[Item coordinate data]
· · ·

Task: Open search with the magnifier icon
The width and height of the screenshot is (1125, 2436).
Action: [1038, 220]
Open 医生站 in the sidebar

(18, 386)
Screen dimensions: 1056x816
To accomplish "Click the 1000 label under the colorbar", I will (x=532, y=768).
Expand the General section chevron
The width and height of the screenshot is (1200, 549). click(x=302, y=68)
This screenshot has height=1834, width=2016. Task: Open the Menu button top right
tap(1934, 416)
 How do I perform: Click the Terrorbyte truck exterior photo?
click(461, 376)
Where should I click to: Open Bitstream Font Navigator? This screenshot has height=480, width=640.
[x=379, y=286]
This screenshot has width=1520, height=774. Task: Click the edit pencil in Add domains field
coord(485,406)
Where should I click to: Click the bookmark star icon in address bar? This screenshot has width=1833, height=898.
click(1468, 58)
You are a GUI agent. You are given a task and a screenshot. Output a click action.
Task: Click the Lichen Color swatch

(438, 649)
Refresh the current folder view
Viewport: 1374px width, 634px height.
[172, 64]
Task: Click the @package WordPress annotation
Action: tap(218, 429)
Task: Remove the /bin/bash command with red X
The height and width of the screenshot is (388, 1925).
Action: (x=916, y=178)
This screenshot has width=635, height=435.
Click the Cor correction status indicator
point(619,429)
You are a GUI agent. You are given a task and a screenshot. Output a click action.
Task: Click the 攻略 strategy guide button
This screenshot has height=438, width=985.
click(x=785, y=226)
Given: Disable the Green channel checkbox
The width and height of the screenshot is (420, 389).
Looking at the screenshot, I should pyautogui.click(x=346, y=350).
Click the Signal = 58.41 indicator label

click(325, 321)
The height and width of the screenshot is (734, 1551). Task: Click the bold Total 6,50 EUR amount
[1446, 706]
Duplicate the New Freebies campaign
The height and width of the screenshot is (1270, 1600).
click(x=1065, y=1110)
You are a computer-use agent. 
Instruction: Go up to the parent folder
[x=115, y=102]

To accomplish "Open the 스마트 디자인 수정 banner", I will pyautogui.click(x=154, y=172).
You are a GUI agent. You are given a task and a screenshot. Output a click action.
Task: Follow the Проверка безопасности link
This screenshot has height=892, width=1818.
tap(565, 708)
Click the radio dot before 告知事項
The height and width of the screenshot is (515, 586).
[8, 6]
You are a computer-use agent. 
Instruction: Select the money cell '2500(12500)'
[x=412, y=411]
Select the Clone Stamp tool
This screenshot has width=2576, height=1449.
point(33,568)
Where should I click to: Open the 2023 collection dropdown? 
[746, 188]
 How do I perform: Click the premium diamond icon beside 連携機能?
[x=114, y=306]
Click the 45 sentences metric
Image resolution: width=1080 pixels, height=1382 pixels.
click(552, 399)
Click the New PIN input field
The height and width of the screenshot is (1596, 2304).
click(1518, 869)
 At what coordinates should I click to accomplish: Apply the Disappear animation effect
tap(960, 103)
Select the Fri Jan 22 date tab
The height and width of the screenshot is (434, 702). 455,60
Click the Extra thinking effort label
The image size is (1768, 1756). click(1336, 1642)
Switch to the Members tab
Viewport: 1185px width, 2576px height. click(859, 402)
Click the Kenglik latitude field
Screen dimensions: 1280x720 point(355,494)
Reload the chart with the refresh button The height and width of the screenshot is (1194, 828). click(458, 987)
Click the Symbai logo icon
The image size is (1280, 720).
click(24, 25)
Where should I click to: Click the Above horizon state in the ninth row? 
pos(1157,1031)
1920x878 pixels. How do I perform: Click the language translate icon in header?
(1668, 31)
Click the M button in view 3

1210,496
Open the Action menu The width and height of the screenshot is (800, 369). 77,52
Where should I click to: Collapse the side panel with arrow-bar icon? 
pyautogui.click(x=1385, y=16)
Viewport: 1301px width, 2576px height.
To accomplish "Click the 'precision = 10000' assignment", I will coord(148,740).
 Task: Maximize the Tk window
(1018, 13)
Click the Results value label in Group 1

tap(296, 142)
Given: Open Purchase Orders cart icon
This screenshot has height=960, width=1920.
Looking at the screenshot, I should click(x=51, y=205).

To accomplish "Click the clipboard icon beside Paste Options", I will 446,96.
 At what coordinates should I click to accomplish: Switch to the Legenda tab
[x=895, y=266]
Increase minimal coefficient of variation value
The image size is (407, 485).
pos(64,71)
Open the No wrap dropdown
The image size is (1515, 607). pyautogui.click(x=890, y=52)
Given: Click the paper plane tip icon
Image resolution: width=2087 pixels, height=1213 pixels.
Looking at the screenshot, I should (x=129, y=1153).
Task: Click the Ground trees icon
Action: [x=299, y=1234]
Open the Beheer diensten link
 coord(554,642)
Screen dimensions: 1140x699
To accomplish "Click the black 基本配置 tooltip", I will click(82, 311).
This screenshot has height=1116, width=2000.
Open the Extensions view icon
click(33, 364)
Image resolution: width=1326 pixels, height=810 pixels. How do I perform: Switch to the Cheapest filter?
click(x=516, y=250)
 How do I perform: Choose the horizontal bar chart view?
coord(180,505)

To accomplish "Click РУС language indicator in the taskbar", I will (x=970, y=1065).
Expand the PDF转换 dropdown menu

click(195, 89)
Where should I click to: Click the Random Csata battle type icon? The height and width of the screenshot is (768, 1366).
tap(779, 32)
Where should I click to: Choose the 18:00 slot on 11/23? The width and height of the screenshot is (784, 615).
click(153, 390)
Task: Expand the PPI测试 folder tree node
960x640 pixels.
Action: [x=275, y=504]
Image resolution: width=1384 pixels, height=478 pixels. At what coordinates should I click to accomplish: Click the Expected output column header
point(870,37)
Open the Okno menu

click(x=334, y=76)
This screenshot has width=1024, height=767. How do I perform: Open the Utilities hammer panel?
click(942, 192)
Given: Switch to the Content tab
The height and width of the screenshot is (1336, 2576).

· · ·

Task to carry out: Which lines in the data above contain the word "will" with matching case? Extract each of those lines in full.

Task output:
To accomplish "Click the 1000 label under the colorbar", I will (x=532, y=768).
To accomplish "Open the 스마트 디자인 수정 banner", I will pyautogui.click(x=154, y=172).
To accomplish "Click the 'precision = 10000' assignment", I will coord(148,740).
To accomplish "Click the clipboard icon beside Paste Options", I will 446,96.
To accomplish "Click the black 基本配置 tooltip", I will click(82, 311).
To accomplish "Click РУС language indicator in the taskbar", I will (x=970, y=1065).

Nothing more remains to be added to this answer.